I just now learned of the death last month of Warren J. Samuels, who in in my book was the best law and economics scholar of the last half century or so, and certainly one of the most prolific, knowledgeable and wide-ranging (see link to his cv). How shameful that his foundational work has been virtually ignored in the mainstream Law and Economics movement, even in its purportedly more progressive and heterodox corners.
A few of Samuels’ legal classics: Maximization of Wealth as Justice: An Essay on Posnerian Law and Economics as Policy Analysis (book review) 60 Texas Law Review 147 (1981); and The Legal-Economic Nexis, 57 George Washington Law Review, 1556 (1988-89). And I look forward to reading his just published Erasing the Invisible Hand: Essays on an Elusive and Misused Concept in Economics (Cambridge, 2011).
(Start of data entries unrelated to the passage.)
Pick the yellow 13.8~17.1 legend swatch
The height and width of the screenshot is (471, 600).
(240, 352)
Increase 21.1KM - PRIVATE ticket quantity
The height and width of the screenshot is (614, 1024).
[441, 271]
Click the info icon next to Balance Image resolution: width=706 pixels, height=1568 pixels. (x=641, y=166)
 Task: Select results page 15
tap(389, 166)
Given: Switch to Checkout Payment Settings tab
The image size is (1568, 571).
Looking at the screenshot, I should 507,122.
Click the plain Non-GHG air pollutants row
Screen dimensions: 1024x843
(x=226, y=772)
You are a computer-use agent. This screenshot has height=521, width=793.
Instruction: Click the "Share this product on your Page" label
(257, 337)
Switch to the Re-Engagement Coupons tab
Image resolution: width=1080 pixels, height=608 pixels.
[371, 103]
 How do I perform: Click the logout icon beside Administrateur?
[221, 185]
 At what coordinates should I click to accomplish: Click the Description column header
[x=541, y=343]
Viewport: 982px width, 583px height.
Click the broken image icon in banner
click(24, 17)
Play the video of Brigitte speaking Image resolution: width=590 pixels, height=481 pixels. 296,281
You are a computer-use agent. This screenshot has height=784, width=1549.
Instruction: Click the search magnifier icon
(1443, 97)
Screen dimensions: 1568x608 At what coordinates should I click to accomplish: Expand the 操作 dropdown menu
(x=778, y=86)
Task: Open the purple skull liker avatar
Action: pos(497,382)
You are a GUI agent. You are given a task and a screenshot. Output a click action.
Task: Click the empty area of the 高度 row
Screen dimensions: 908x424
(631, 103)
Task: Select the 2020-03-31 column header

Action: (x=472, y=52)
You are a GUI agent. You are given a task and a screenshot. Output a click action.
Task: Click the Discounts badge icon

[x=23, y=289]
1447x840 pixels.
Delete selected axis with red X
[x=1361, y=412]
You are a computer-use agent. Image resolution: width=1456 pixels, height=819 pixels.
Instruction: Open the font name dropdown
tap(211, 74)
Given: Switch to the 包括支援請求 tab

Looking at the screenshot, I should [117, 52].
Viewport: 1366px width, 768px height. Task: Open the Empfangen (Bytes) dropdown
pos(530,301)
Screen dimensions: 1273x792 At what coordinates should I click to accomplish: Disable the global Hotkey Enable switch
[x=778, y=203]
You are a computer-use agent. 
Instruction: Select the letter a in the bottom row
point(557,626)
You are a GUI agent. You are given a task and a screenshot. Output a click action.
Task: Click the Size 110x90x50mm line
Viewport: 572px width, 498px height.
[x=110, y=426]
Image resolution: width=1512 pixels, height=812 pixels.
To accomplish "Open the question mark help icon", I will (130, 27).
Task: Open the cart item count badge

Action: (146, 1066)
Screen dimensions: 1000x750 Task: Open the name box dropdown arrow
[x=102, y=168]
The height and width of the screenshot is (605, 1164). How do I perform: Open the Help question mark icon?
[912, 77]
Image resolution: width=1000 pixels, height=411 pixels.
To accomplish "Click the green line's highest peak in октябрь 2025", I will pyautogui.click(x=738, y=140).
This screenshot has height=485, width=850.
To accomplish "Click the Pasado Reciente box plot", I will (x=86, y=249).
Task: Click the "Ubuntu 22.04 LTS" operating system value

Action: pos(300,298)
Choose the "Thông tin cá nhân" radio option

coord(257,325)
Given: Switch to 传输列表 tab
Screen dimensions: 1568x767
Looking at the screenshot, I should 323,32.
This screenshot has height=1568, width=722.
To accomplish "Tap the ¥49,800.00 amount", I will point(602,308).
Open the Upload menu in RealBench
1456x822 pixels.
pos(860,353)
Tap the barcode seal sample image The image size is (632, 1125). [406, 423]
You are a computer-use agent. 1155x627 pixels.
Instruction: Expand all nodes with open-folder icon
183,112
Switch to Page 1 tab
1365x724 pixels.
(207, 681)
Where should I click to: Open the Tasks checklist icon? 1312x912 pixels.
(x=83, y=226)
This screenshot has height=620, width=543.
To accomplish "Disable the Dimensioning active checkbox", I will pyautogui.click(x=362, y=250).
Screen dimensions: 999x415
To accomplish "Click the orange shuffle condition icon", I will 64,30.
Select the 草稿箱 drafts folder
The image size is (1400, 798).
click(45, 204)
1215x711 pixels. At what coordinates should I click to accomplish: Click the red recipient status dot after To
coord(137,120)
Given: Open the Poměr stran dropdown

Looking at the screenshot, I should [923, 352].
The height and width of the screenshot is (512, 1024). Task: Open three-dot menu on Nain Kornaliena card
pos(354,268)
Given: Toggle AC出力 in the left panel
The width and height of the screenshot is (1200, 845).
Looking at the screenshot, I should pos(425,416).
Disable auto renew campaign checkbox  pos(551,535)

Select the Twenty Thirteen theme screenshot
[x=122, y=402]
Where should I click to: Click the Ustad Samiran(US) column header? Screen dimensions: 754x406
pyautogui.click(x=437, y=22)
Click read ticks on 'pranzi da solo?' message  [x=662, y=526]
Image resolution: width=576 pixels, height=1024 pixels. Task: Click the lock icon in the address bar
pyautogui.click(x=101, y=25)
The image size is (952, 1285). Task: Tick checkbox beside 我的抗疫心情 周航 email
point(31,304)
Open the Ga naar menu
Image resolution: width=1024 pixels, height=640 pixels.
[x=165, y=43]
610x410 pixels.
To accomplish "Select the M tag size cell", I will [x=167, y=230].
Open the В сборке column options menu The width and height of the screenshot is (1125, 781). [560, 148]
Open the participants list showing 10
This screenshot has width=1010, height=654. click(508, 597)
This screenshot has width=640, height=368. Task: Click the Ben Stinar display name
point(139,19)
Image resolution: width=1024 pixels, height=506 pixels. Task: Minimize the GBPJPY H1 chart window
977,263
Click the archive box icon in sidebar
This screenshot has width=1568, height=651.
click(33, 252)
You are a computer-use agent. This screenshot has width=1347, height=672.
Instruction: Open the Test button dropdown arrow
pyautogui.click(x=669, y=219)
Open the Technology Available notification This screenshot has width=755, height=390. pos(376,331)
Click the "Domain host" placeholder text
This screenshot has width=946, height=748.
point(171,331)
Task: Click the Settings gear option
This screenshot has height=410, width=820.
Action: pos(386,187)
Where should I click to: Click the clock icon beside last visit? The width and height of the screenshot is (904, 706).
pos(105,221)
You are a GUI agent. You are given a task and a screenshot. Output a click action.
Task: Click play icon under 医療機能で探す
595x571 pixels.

Samuels’ work should be required reading in every law and economics course and by every legal scholar interested in economics. What a different world we might live in if Samuels, rather than Henry Manne and other right-wing-funded promoters of the “free market,” had had the power and funding to educate the last few generations of legal scholars, judges, attorneys, and politicians in economic policy. Samuels was active in the 1970s critical legal studies movement, a leader in developing the field of history of economics, an expert on public utility law, and a generous mentor to several generations of heterodox economists. Let’s belatedly give Samuels the prominence in law he deserves.